▶ What to do
Please report every line in the entries that contains the string "legend".

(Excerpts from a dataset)

****

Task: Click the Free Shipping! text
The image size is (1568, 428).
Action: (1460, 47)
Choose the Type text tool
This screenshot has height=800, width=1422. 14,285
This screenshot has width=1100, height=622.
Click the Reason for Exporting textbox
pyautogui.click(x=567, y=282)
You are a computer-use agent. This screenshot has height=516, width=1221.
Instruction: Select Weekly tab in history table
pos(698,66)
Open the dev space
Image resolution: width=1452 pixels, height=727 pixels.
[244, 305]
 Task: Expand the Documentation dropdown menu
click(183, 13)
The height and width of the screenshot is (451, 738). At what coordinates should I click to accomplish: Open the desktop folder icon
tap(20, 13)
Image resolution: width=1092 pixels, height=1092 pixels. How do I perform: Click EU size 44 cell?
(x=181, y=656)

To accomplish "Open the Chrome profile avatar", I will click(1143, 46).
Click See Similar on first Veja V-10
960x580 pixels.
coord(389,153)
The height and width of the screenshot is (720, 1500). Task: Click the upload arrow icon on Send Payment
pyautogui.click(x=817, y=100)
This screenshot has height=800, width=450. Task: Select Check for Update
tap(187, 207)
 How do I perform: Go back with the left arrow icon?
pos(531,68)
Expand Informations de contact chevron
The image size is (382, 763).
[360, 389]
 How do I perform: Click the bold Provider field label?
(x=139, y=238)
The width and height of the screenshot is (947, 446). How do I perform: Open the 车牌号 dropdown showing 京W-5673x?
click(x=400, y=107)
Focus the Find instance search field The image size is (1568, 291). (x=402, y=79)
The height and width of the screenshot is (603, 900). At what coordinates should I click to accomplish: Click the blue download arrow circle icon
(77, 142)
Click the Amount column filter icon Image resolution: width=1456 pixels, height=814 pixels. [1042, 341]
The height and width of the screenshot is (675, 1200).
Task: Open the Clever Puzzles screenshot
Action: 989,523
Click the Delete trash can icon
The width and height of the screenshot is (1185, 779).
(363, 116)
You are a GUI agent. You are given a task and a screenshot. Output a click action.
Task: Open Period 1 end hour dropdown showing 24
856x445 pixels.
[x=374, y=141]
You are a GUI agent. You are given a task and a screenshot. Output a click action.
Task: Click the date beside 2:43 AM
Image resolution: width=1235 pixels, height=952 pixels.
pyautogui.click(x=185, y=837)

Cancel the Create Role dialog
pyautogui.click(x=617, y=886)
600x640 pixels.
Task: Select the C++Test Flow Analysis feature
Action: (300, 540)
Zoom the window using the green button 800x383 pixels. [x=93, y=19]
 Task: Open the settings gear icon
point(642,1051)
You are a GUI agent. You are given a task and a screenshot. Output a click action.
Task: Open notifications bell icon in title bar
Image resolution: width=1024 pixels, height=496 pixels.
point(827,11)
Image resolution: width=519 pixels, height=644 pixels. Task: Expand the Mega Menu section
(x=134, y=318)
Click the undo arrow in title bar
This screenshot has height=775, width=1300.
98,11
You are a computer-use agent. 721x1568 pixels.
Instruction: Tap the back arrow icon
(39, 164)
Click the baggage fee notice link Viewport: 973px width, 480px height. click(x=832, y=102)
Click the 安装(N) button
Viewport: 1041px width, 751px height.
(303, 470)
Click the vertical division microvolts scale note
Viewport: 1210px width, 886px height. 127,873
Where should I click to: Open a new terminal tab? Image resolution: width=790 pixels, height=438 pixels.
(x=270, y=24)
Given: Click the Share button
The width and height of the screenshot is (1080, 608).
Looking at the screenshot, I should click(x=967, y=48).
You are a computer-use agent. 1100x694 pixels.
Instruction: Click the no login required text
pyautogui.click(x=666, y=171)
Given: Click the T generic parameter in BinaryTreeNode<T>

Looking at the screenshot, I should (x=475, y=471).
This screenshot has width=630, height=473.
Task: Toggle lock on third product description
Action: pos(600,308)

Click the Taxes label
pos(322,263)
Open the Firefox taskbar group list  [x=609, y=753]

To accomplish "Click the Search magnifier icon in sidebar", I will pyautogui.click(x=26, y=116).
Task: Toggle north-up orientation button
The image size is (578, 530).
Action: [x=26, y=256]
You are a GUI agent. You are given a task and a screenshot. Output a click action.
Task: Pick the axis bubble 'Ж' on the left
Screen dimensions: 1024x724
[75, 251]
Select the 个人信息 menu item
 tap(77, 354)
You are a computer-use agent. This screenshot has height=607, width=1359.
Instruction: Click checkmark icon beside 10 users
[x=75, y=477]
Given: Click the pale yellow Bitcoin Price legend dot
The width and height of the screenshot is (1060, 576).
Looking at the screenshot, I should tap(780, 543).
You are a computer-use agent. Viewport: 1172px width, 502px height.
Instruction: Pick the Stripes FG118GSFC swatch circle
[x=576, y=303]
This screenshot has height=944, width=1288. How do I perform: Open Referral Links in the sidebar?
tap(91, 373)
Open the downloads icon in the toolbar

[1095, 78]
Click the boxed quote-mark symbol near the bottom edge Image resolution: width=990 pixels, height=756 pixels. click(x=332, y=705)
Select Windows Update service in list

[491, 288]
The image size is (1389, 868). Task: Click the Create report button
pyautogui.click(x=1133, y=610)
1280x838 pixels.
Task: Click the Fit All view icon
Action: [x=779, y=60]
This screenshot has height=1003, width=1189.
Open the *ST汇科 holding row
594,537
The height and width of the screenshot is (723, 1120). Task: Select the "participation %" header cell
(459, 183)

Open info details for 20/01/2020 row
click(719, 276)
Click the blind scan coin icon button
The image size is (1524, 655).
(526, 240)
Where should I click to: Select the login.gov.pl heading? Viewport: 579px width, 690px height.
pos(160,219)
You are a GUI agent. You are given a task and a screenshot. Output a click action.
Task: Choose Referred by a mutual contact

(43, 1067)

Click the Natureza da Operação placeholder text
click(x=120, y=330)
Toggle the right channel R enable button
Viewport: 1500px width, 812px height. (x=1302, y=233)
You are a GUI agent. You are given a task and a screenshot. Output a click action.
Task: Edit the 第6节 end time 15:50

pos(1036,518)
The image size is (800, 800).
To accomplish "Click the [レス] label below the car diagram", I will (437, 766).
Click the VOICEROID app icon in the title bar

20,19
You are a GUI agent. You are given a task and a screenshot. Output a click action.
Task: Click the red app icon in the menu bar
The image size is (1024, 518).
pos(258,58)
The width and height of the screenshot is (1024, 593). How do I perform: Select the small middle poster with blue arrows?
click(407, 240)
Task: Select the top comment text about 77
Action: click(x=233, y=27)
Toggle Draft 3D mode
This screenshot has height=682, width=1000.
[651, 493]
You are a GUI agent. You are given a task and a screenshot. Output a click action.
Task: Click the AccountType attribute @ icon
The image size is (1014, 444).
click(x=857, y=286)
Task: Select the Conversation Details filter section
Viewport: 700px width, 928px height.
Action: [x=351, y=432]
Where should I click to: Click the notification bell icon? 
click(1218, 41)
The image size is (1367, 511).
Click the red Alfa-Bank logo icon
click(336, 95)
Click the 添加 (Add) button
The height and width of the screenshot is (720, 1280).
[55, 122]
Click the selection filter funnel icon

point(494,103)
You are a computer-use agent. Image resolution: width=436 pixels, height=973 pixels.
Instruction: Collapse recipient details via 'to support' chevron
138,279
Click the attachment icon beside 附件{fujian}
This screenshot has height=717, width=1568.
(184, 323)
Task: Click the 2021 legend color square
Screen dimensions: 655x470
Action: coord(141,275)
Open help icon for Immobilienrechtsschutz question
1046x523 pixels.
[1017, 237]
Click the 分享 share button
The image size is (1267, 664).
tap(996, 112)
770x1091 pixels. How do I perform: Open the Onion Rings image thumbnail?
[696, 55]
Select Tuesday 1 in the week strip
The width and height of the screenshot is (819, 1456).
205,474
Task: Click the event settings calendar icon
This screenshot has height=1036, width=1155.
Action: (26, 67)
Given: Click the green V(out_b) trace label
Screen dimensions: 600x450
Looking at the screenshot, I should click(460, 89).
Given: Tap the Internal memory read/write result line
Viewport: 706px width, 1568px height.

****

▶ Exercise solution
Given: Click the pale yellow Bitcoin Price legend dot
Task: Click the 2021 legend color square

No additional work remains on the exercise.